The Life Aquatic with Steve Zissou (Die Tiefseetaucher) von Wes Anderson, USA/Italien, 2004. Bill Murray, Cate Blanchett, Owen Wilson, Anjelica Huston, Willem Dafoe, Michael Gambon, Jeff Goldblum
Es gibt wenig Filme dieser Sorte, aber es gibt sie – Filme, die man wirklich gesehen haben muß, die man nur mangelhaft in Worten wiedergeben oder beurteilen kann. „Unbeschreiblich!“ sagt man dann gewöhnlich, was zunächst noch nicht viel sagt, denn das Pendel kann theoretisch in jedwede Richtung ausschlagen, doch die Erfahrung sagt uns alten Kinohasen, daß die oben genannte Vokabel zumeist im Zusammenhang mit unbeschreiblichem Trash verwendet wird, so schlecht also, daß auch unsereinem glatt die Worte fehlen. Bei Wes Anderson war dies eigentlich nicht zu befürchten, lediglich etwas unbeschreiblich Skurriles, und das scheint mir die Sache in diesem Fall ziemlich genau zu treffen – dieser Film ist so abgedreht und irre, daß herkömmliche kritische Darstellungen versagen müssen und nur ein Kinobesuch helfen kann.
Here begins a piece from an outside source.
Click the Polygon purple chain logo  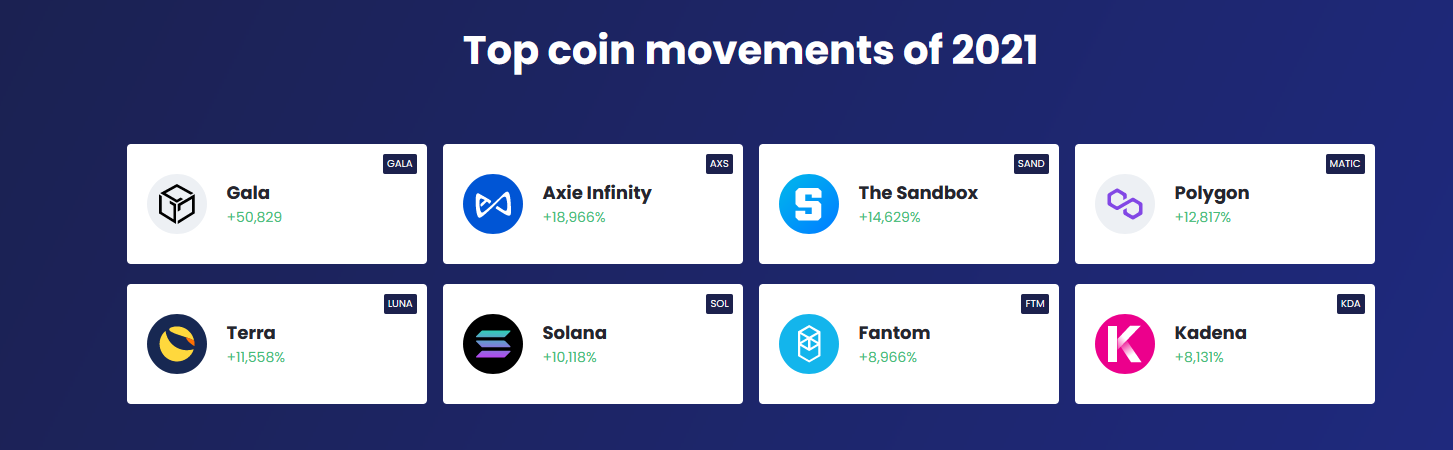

Wir sehen Bill Murray als Steve Zissou, ein Veteran unter den Tiefseeforschern mit der roten Pudelmütze als Markenzeichen und seinem Forschungsschiff namens Belafonte und einer glanzvollen, überaus medienwirksamen Vergangenheit. Doch nun sinkt sein Stern – die Ehe kriselt, die Sponsoren bröckeln, seien Filme stoßen nicht mehr auf die gewohnte Begeisterung, und bei der letzten Expedition wird sein bester Freund von etwas verspeist, das wie ein Hai mit Jaguarfell aussah. Zissou sinnt wild entschlossen auf Rache, doch hat er nicht nur beträchtliche Probleme, überhaupt eine neue Expedition zusammenzukriegen, er muß sich im weiteren Verlauf auch noch mit einem verlorenen Sohn, einer schwangeren Journalistin, einem Versicherungsfuzzi und Piraten im Südpazifik herumschlagen. Von dem Jaguarhai ganz zu schweigen.
Wir sehen also eine geniale Satire gegen Jacques Yves Cousteau, dessen Crew ausdrücklich dankend im Abspann erwähnt wird für ihre nicht erfolgte Mitarbeit, wir sehen überhaupt eine geniale Satire gegen gefakte Dokumentarfilme, mit denen wir heutzutage regelrecht überflutet werden, gegen falsches Abenteuerpathos, getürkte Entdeckungen und Rettungsdramen, gestümperte Pseudotechnik, kurz alles, was uns sowieso an all den ungezählten Tier- und Forschungsfilmen nervt. Die Menge der kleinen und größeren Gags, der skurrilen Einfälle, der grotesken Details ist enorm und entzieht sich gleichfalls einer Nacherzählung. Murray & Co. laufen herum, ohne eine Miene zu verziehen, im Meer schwimmen dauernd irgendwelche Plastik- oder Pappviecher herum, Zuckerkrabben wackeln über den Strand, Leuchtquallen tauchen aus den Fluten auf, Neonsnapper warnen vor dem nahen Jaguarhai, dazu tönt feierliche oder fetzige Musik, ein Brasilianer gibt unentwegt Songs von David Bowie zum besten (die man gottlob gar nicht erst als solche erkennt) und überhaupt tut sich soviel Verrücktes und Unvorhersehbares, daß man bis auf ein kleines Stimmungslöchlein in der zweiten Hälfte durchweg herrlich viel Spaß hat. Besonders wirkungsvoll ist der coole, todernste Gestus, mit dem all der unglaubliche Unsinn vorgetragen wird, und hier erkennt man den ebenso hochtalentierten wie absolut autonomen Komödianten in Wes Anderson, der schon ein paar sehr feine Filme in dieser Art gemacht hat und hoffentlich nie nie nie vom Mainstream gefressen werden wird. Denn das wäre in der Tat ein sehr tragischer Verlust für das so selten niveauvollere und deshalb besonders schützenswerte US-Kino. (21.3.)